**TASK DESCRIPTION:**
Reproduce the entries exactly, beginning with the line containing "This screenshot has width=721, height=390." and ending with their last line, both included.

**GIVEN ENTRIES:**

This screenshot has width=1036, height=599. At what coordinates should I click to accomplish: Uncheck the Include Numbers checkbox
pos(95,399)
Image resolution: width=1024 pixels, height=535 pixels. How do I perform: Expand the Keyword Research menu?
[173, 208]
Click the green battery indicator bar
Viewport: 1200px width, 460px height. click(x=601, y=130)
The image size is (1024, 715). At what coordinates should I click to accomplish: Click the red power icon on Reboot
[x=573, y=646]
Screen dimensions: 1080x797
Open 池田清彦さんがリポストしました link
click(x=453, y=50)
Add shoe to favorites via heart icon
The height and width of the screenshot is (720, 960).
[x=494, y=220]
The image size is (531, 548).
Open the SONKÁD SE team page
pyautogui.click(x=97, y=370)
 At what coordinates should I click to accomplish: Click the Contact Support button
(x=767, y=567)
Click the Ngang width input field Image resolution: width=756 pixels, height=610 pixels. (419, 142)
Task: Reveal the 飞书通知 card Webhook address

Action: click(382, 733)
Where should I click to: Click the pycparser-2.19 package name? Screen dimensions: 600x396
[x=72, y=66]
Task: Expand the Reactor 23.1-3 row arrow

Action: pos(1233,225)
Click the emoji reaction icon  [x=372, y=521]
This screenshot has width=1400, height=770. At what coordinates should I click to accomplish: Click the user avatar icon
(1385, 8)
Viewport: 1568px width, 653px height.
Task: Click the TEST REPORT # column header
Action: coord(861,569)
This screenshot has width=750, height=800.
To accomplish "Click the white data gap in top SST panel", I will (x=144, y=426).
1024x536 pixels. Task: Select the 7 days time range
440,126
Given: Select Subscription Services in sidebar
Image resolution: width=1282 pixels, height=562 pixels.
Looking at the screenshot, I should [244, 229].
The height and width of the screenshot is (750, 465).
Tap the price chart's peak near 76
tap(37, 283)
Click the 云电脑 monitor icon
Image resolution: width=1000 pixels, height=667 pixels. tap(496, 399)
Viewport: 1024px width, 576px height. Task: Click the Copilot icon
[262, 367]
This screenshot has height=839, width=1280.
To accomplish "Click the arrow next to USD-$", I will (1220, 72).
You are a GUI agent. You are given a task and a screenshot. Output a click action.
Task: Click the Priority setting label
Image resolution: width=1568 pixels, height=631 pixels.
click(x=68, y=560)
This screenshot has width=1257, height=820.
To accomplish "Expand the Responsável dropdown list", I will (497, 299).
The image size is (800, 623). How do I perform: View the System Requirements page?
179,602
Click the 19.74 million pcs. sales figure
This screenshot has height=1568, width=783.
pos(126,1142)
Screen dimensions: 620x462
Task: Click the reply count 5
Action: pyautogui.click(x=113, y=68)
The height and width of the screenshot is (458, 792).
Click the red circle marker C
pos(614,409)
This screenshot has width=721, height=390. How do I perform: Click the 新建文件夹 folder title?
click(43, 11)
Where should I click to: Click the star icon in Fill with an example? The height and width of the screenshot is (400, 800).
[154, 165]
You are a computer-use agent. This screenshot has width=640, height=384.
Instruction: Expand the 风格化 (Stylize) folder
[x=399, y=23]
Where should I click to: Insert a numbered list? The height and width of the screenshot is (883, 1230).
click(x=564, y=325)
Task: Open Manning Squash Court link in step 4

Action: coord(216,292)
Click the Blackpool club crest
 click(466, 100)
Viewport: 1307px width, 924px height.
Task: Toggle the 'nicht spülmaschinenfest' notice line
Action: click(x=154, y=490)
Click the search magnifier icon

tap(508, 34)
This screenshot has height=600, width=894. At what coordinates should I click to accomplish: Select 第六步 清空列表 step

**WRITTEN ANSWER:**
This screenshot has width=721, height=390. How do I perform: Click the 新建文件夹 folder title?
click(43, 11)
Where should I click to: Click the star icon in Fill with an example? The height and width of the screenshot is (400, 800).
[154, 165]
You are a computer-use agent. This screenshot has width=640, height=384.
Instruction: Expand the 风格化 (Stylize) folder
[x=399, y=23]
Where should I click to: Insert a numbered list? The height and width of the screenshot is (883, 1230).
click(x=564, y=325)
Task: Open Manning Squash Court link in step 4

Action: coord(216,292)
Click the Blackpool club crest
 click(466, 100)
Viewport: 1307px width, 924px height.
Task: Toggle the 'nicht spülmaschinenfest' notice line
Action: click(x=154, y=490)
Click the search magnifier icon

tap(508, 34)
This screenshot has height=600, width=894. At what coordinates should I click to accomplish: Select 第六步 清空列表 step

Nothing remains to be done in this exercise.